* _To be done_: How many lines in the items below contain the string "Image"? Case counts. Reply with the number alone.

* _Record excerpts_:
####
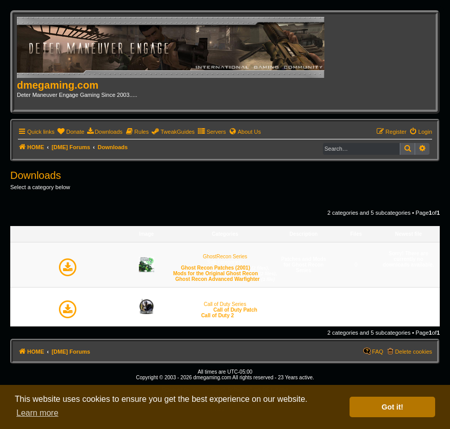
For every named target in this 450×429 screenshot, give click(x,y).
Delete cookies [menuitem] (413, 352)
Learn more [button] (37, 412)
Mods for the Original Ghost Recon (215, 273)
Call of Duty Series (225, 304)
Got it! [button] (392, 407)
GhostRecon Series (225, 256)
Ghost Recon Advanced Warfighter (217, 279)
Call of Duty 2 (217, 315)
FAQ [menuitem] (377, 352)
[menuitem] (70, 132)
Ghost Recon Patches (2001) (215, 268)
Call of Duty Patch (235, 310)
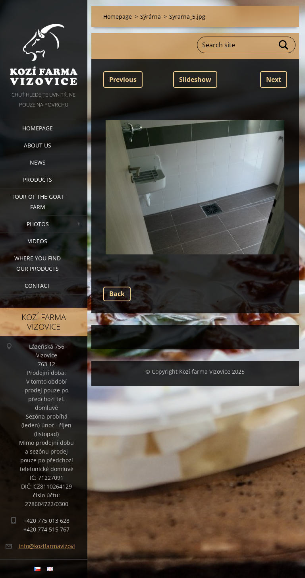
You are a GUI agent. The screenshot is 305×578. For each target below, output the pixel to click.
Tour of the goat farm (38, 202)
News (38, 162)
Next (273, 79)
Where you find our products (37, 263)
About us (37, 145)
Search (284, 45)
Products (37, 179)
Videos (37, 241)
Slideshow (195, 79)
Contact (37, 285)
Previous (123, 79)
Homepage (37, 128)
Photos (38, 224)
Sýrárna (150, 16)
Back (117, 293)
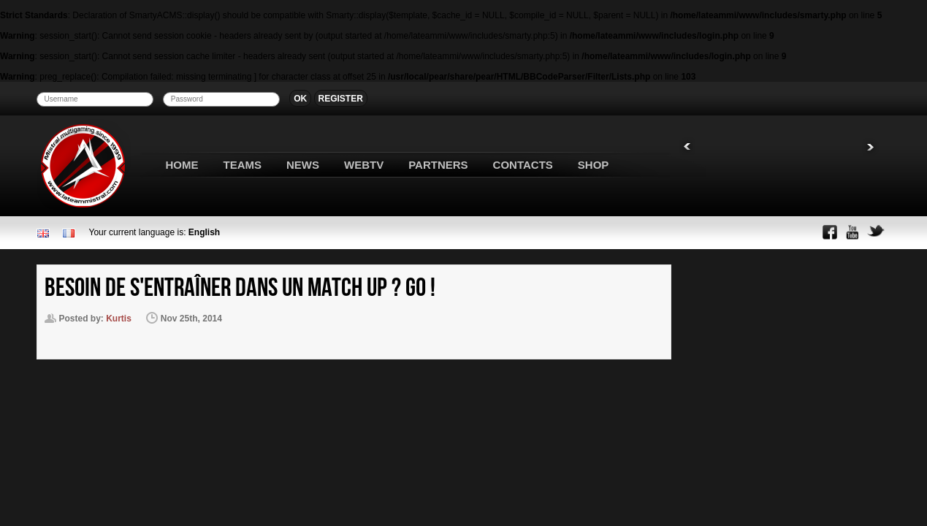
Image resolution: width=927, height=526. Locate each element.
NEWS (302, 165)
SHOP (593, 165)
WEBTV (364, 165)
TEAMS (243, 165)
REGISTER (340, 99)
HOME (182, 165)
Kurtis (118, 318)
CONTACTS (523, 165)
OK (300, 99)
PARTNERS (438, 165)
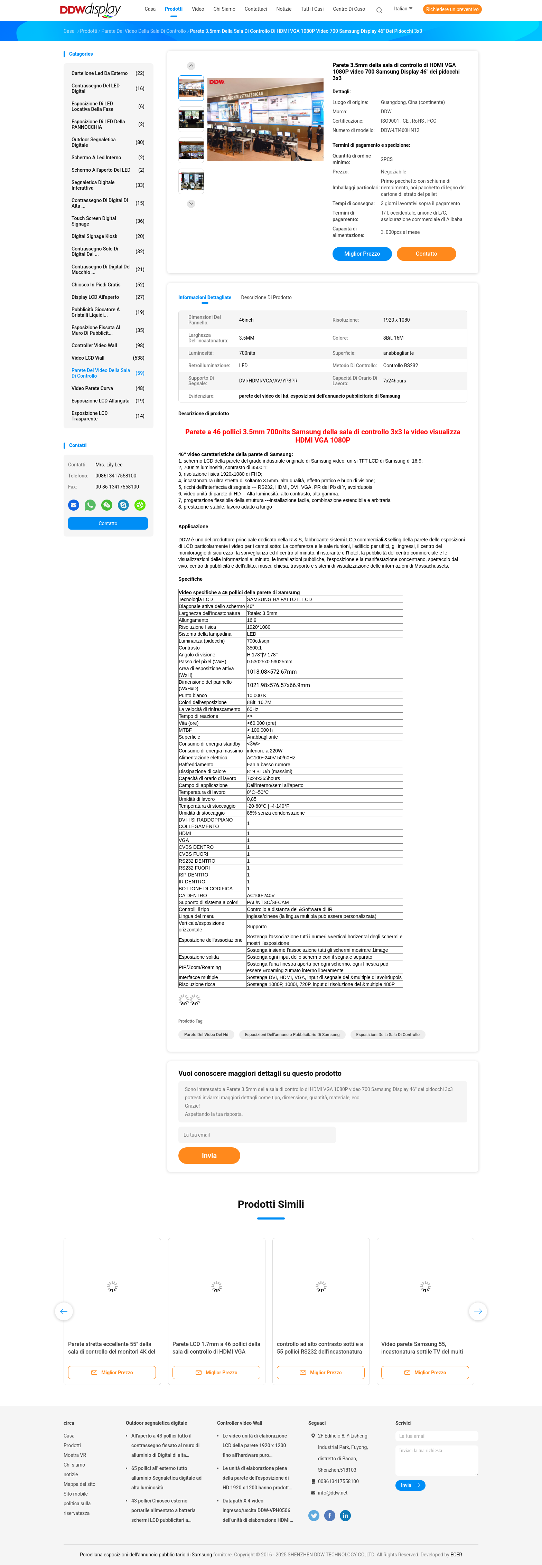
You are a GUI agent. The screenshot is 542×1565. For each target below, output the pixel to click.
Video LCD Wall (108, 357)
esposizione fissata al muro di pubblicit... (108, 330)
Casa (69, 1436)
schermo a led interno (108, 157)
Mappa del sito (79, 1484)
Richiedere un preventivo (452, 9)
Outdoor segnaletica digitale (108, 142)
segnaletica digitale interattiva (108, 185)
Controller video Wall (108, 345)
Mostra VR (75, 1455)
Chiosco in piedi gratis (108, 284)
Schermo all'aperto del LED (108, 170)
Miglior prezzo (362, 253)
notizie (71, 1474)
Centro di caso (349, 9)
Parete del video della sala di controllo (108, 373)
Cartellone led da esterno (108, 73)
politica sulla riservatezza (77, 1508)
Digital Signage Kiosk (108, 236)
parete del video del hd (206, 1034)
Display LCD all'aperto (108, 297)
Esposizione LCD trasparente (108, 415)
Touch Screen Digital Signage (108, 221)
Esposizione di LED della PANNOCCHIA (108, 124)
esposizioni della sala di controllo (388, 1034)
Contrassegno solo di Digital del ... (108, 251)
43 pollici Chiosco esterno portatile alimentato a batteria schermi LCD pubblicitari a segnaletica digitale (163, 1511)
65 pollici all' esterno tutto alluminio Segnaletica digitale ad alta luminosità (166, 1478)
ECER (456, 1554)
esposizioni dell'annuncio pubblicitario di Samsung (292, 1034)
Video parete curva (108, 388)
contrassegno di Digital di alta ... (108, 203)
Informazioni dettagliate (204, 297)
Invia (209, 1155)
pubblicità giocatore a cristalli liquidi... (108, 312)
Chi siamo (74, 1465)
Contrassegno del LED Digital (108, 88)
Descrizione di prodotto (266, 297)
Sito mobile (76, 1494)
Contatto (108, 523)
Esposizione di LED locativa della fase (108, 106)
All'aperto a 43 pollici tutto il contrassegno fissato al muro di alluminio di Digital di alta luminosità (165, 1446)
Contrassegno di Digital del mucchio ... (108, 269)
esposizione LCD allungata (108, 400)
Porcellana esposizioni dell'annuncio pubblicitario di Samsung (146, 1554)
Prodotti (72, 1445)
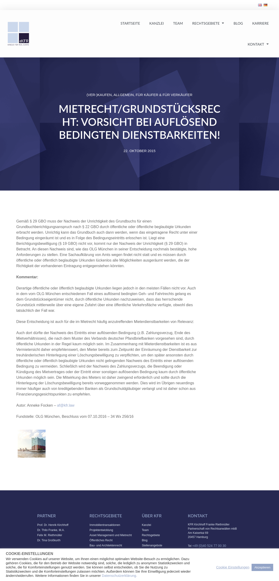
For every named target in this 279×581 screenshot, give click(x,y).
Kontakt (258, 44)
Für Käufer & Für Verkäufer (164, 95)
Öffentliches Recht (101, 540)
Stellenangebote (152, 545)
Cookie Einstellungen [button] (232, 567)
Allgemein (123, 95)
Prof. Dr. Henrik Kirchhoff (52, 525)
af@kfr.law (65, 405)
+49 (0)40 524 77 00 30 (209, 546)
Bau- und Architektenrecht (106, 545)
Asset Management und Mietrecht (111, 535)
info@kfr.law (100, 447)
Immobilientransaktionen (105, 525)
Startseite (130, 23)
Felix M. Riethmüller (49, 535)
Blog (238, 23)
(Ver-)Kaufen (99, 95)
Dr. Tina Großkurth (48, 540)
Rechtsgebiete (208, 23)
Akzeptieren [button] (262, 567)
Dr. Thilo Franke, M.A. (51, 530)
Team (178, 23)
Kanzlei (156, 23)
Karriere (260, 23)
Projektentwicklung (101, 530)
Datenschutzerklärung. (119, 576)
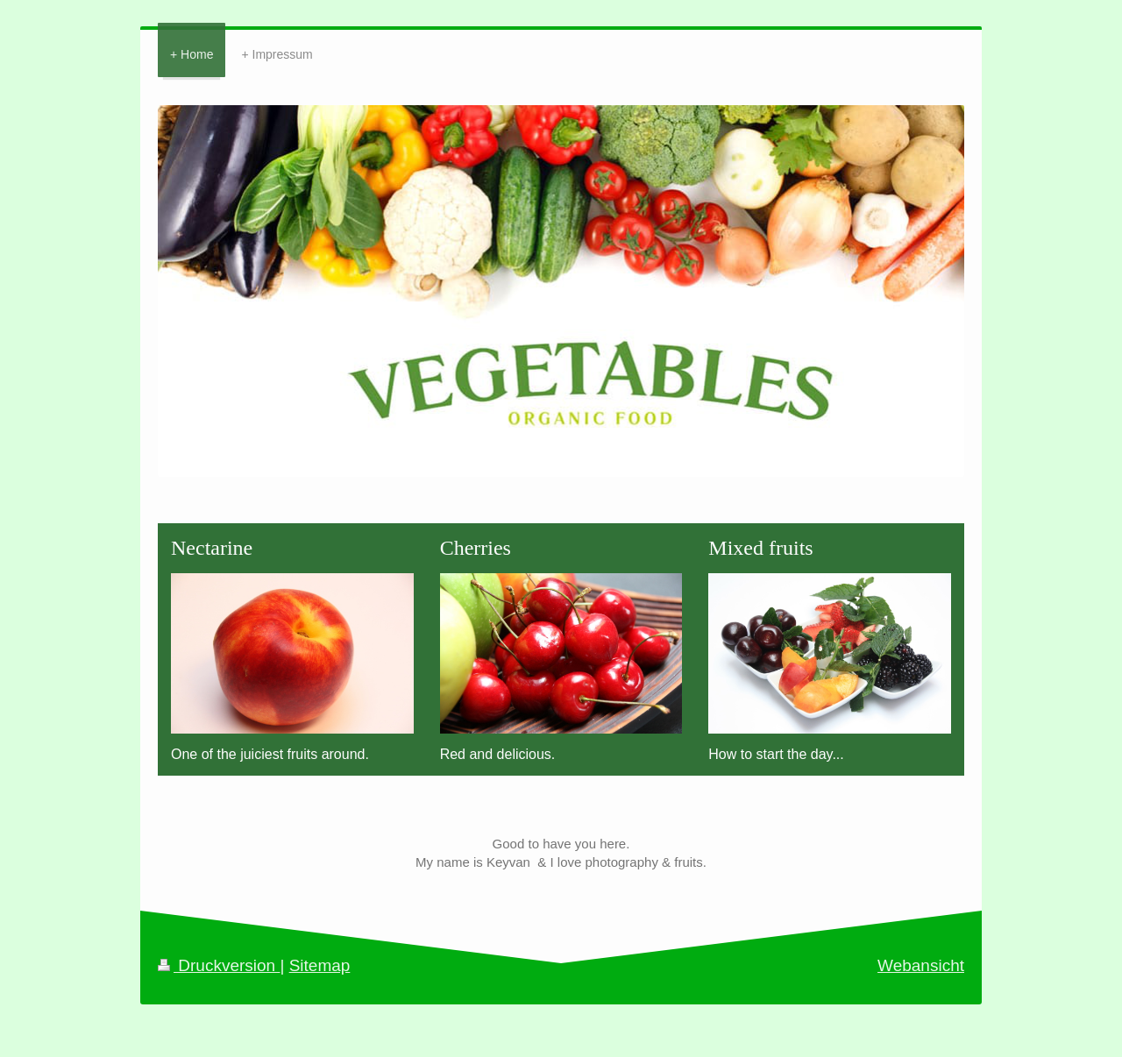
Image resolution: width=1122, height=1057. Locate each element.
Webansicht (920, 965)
####
* _Correct output_: 2